### What to do
Arrange all of the lines below into a Markdown table with two columns, Row and Line, numbering each row and leaving out any blank lines.
* * *
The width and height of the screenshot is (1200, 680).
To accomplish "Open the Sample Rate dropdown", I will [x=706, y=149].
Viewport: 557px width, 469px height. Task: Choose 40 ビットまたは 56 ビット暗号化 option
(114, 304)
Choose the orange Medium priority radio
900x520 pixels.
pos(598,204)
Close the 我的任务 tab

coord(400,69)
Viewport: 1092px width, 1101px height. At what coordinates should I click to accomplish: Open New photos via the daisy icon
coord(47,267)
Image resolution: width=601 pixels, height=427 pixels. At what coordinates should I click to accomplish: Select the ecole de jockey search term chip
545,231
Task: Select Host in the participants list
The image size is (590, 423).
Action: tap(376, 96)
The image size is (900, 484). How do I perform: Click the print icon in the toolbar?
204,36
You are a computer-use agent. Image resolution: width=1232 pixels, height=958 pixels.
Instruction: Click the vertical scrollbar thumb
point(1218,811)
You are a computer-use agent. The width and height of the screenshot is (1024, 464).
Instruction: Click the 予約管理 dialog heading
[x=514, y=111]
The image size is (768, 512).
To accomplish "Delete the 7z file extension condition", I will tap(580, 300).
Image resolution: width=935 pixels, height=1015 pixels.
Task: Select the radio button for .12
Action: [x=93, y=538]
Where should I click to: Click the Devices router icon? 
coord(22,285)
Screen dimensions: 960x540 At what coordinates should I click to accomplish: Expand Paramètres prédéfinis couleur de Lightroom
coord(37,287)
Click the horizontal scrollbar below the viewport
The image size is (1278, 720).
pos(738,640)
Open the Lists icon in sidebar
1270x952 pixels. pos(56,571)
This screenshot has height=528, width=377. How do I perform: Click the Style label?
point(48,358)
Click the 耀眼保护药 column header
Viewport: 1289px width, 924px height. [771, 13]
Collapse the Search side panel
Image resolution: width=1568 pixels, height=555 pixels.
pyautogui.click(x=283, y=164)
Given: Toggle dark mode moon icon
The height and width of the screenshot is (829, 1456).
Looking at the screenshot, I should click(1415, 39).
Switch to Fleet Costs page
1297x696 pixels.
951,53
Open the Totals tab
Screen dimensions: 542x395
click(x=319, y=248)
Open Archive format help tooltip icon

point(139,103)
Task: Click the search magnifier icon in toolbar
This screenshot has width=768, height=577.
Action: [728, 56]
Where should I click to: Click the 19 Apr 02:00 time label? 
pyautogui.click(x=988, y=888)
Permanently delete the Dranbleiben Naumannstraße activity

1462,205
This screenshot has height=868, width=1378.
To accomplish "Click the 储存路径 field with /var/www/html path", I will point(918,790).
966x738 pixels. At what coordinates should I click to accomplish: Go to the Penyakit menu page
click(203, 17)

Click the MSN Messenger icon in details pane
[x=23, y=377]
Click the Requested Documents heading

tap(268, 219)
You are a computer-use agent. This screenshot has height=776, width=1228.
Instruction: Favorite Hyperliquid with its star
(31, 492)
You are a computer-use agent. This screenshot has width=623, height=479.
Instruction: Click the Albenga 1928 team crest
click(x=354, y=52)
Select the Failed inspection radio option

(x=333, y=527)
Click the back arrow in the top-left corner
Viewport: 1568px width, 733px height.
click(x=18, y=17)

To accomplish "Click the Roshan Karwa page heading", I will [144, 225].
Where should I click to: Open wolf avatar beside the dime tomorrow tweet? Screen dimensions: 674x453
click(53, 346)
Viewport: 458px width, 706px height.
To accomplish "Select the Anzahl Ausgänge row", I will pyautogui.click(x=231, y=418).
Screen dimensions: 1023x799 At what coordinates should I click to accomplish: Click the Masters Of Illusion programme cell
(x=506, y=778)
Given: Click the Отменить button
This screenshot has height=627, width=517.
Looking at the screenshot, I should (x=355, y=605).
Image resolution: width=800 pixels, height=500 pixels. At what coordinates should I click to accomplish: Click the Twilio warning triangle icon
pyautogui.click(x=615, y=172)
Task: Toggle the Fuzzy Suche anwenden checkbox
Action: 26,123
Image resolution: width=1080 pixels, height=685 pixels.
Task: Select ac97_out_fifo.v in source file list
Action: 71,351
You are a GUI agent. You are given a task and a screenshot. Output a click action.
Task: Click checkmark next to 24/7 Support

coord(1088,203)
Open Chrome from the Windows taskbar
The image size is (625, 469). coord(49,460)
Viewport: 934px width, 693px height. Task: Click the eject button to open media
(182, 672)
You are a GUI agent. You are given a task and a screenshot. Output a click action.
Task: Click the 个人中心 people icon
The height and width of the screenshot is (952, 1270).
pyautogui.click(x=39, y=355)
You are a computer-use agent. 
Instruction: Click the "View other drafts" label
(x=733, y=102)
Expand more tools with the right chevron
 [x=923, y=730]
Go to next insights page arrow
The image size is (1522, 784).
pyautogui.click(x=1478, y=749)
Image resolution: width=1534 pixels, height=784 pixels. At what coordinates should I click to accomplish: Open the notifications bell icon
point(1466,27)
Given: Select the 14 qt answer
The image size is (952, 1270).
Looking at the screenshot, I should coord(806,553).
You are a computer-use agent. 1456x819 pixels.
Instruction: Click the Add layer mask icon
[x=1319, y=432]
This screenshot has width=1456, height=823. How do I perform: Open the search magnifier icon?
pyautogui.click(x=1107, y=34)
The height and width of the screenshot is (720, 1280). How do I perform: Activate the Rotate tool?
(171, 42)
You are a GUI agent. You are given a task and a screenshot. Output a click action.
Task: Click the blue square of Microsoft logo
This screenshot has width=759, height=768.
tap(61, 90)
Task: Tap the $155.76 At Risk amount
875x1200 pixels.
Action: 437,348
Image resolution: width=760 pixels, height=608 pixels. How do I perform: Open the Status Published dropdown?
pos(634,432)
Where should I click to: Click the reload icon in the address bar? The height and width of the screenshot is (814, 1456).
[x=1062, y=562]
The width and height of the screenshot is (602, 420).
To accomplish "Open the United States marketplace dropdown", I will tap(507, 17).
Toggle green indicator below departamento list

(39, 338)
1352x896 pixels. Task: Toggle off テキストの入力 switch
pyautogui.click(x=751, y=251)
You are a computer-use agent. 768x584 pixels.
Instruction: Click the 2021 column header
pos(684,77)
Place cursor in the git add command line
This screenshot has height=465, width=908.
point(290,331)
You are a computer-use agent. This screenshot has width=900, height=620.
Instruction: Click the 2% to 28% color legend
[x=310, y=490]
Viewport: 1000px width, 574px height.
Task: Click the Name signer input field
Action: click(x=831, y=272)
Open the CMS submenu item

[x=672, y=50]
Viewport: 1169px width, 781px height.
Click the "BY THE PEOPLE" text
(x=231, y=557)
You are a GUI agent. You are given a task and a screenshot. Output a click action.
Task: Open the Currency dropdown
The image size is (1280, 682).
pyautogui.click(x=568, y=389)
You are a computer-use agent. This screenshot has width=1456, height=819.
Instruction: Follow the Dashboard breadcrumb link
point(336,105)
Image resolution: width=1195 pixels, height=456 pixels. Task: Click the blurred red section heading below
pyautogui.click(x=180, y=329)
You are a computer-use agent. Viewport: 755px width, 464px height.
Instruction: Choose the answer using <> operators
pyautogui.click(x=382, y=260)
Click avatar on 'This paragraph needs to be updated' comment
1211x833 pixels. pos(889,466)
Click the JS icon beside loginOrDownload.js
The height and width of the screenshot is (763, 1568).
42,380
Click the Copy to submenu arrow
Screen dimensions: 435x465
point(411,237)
* * *
### Finished exercise
| Row | Line |
|---|---|
| 1 | The width and height of the screenshot is (1200, 680). |
| 2 | To accomplish "Open the Sample Rate dropdown", I will [x=706, y=149]. |
| 3 | Viewport: 557px width, 469px height. Task: Choose 40 ビットまたは 56 ビット暗号化 option |
| 4 | (114, 304) |
| 5 | Choose the orange Medium priority radio |
| 6 | 900x520 pixels. |
| 7 | pos(598,204) |
| 8 | Close the 我的任务 tab |
| 9 | coord(400,69) |
| 10 | Viewport: 1092px width, 1101px height. At what coordinates should I click to accomplish: Open New photos via the daisy icon |
| 11 | coord(47,267) |
| 12 | Image resolution: width=601 pixels, height=427 pixels. At what coordinates should I click to accomplish: Select the ecole de jockey search term chip |
| 13 | 545,231 |
| 14 | Task: Select Host in the participants list |
| 15 | The image size is (590, 423). |
| 16 | Action: tap(376, 96) |
| 17 | The image size is (900, 484). How do I perform: Click the print icon in the toolbar? |
| 18 | 204,36 |
| 19 | You are a computer-use agent. Image resolution: width=1232 pixels, height=958 pixels. |
| 20 | Instruction: Click the vertical scrollbar thumb |
| 21 | point(1218,811) |
| 22 | You are a computer-use agent. The width and height of the screenshot is (1024, 464). |
| 23 | Instruction: Click the 予約管理 dialog heading |
| 24 | [x=514, y=111] |
| 25 | The image size is (768, 512). |
| 26 | To accomplish "Delete the 7z file extension condition", I will tap(580, 300). |
| 27 | Image resolution: width=935 pixels, height=1015 pixels. |
| 28 | Task: Select the radio button for .12 |
| 29 | Action: [x=93, y=538] |
| 30 | Where should I click to: Click the Devices router icon?  |
| 31 | coord(22,285) |
| 32 | Screen dimensions: 960x540 At what coordinates should I click to accomplish: Expand Paramètres prédéfinis couleur de Lightroom |
| 33 | coord(37,287) |
| 34 | Click the horizontal scrollbar below the viewport |
| 35 | The image size is (1278, 720). |
| 36 | pos(738,640) |
| 37 | Open the Lists icon in sidebar |
| 38 | 1270x952 pixels. pos(56,571) |
| 39 | This screenshot has height=528, width=377. How do I perform: Click the Style label? |
| 40 | point(48,358) |
| 41 | Click the 耀眼保护药 column header |
| 42 | Viewport: 1289px width, 924px height. [771, 13] |
| 43 | Collapse the Search side panel |
| 44 | Image resolution: width=1568 pixels, height=555 pixels. |
| 45 | pyautogui.click(x=283, y=164) |
| 46 | Given: Toggle dark mode moon icon |
| 47 | The height and width of the screenshot is (829, 1456). |
| 48 | Looking at the screenshot, I should click(1415, 39). |
| 49 | Switch to Fleet Costs page |
| 50 | 1297x696 pixels. |
| 51 | 951,53 |
| 52 | Open the Totals tab |
| 53 | Screen dimensions: 542x395 |
| 54 | click(x=319, y=248) |
| 55 | Open Archive format help tooltip icon |
| 56 | point(139,103) |
| 57 | Task: Click the search magnifier icon in toolbar |
| 58 | This screenshot has width=768, height=577. |
| 59 | Action: [728, 56] |
| 60 | Where should I click to: Click the 19 Apr 02:00 time label?  |
| 61 | pyautogui.click(x=988, y=888) |
| 62 | Permanently delete the Dranbleiben Naumannstraße activity |
| 63 | 1462,205 |
| 64 | This screenshot has height=868, width=1378. |
| 65 | To accomplish "Click the 储存路径 field with /var/www/html path", I will point(918,790). |
| 66 | 966x738 pixels. At what coordinates should I click to accomplish: Go to the Penyakit menu page |
| 67 | click(203, 17) |
| 68 | Click the MSN Messenger icon in details pane |
| 69 | [x=23, y=377] |
| 70 | Click the Requested Documents heading |
| 71 | tap(268, 219) |
| 72 | You are a computer-use agent. This screenshot has height=776, width=1228. |
| 73 | Instruction: Favorite Hyperliquid with its star |
| 74 | (31, 492) |
| 75 | You are a computer-use agent. This screenshot has width=623, height=479. |
| 76 | Instruction: Click the Albenga 1928 team crest |
| 77 | click(x=354, y=52) |
| 78 | Select the Failed inspection radio option |
| 79 | (x=333, y=527) |
| 80 | Click the back arrow in the top-left corner |
| 81 | Viewport: 1568px width, 733px height. |
| 82 | click(x=18, y=17) |
| 83 | To accomplish "Click the Roshan Karwa page heading", I will [144, 225]. |
| 84 | Where should I click to: Open wolf avatar beside the dime tomorrow tweet? Screen dimensions: 674x453 |
| 85 | click(53, 346) |
| 86 | Viewport: 458px width, 706px height. |
| 87 | To accomplish "Select the Anzahl Ausgänge row", I will pyautogui.click(x=231, y=418). |
| 88 | Screen dimensions: 1023x799 At what coordinates should I click to accomplish: Click the Masters Of Illusion programme cell |
| 89 | (x=506, y=778) |
| 90 | Given: Click the Отменить button |
| 91 | This screenshot has height=627, width=517. |
| 92 | Looking at the screenshot, I should (x=355, y=605). |
| 93 | Image resolution: width=800 pixels, height=500 pixels. At what coordinates should I click to accomplish: Click the Twilio warning triangle icon |
| 94 | pyautogui.click(x=615, y=172) |
| 95 | Task: Toggle the Fuzzy Suche anwenden checkbox |
| 96 | Action: 26,123 |
| 97 | Image resolution: width=1080 pixels, height=685 pixels. |
| 98 | Task: Select ac97_out_fifo.v in source file list |
| 99 | Action: 71,351 |
| 100 | You are a GUI agent. You are given a task and a screenshot. Output a click action. |
| 101 | Task: Click checkmark next to 24/7 Support |
| 102 | coord(1088,203) |
| 103 | Open Chrome from the Windows taskbar |
| 104 | The image size is (625, 469). coord(49,460) |
| 105 | Viewport: 934px width, 693px height. Task: Click the eject button to open media |
| 106 | (182, 672) |
| 107 | You are a GUI agent. You are given a task and a screenshot. Output a click action. |
| 108 | Task: Click the 个人中心 people icon |
| 109 | The height and width of the screenshot is (952, 1270). |
| 110 | pyautogui.click(x=39, y=355) |
| 111 | You are a computer-use agent.  |
| 112 | Instruction: Click the "View other drafts" label |
| 113 | (x=733, y=102) |
| 114 | Expand more tools with the right chevron |
| 115 |  [x=923, y=730] |
| 116 | Go to next insights page arrow |
| 117 | The image size is (1522, 784). |
| 118 | pyautogui.click(x=1478, y=749) |
| 119 | Image resolution: width=1534 pixels, height=784 pixels. At what coordinates should I click to accomplish: Open the notifications bell icon |
| 120 | point(1466,27) |
| 121 | Given: Select the 14 qt answer |
| 122 | The image size is (952, 1270). |
| 123 | Looking at the screenshot, I should coord(806,553). |
| 124 | You are a computer-use agent. 1456x819 pixels. |
| 125 | Instruction: Click the Add layer mask icon |
| 126 | [x=1319, y=432] |
| 127 | This screenshot has width=1456, height=823. How do I perform: Open the search magnifier icon? |
| 128 | pyautogui.click(x=1107, y=34) |
| 129 | The height and width of the screenshot is (720, 1280). How do I perform: Activate the Rotate tool? |
| 130 | (171, 42) |
| 131 | You are a GUI agent. You are given a task and a screenshot. Output a click action. |
| 132 | Task: Click the blue square of Microsoft logo |
| 133 | This screenshot has width=759, height=768. |
| 134 | tap(61, 90) |
| 135 | Task: Tap the $155.76 At Risk amount |
| 136 | 875x1200 pixels. |
| 137 | Action: 437,348 |
| 138 | Image resolution: width=760 pixels, height=608 pixels. How do I perform: Open the Status Published dropdown? |
| 139 | pos(634,432) |
| 140 | Where should I click to: Click the reload icon in the address bar? The height and width of the screenshot is (814, 1456). |
| 141 | [x=1062, y=562] |
| 142 | The width and height of the screenshot is (602, 420). |
| 143 | To accomplish "Open the United States marketplace dropdown", I will tap(507, 17). |
| 144 | Toggle green indicator below departamento list |
| 145 | (39, 338) |
| 146 | 1352x896 pixels. Task: Toggle off テキストの入力 switch |
| 147 | pyautogui.click(x=751, y=251) |
| 148 | You are a computer-use agent. 768x584 pixels. |
| 149 | Instruction: Click the 2021 column header |
| 150 | pos(684,77) |
| 151 | Place cursor in the git add command line |
| 152 | This screenshot has height=465, width=908. |
| 153 | point(290,331) |
| 154 | You are a computer-use agent. This screenshot has width=900, height=620. |
| 155 | Instruction: Click the 2% to 28% color legend |
| 156 | [x=310, y=490] |
| 157 | Viewport: 1000px width, 574px height. |
| 158 | Task: Click the Name signer input field |
| 159 | Action: click(x=831, y=272) |
| 160 | Open the CMS submenu item |
| 161 | [x=672, y=50] |
| 162 | Viewport: 1169px width, 781px height. |
| 163 | Click the "BY THE PEOPLE" text |
| 164 | (x=231, y=557) |
| 165 | You are a GUI agent. You are given a task and a screenshot. Output a click action. |
| 166 | Task: Open the Currency dropdown |
| 167 | The image size is (1280, 682). |
| 168 | pyautogui.click(x=568, y=389) |
| 169 | You are a computer-use agent. This screenshot has width=1456, height=819. |
| 170 | Instruction: Follow the Dashboard breadcrumb link |
| 171 | point(336,105) |
| 172 | Image resolution: width=1195 pixels, height=456 pixels. Task: Click the blurred red section heading below |
| 173 | pyautogui.click(x=180, y=329) |
| 174 | You are a computer-use agent. Viewport: 755px width, 464px height. |
| 175 | Instruction: Choose the answer using <> operators |
| 176 | pyautogui.click(x=382, y=260) |
| 177 | Click avatar on 'This paragraph needs to be updated' comment |
| 178 | 1211x833 pixels. pos(889,466) |
| 179 | Click the JS icon beside loginOrDownload.js |
| 180 | The height and width of the screenshot is (763, 1568). |
| 181 | 42,380 |
| 182 | Click the Copy to submenu arrow |
| 183 | Screen dimensions: 435x465 |
| 184 | point(411,237) |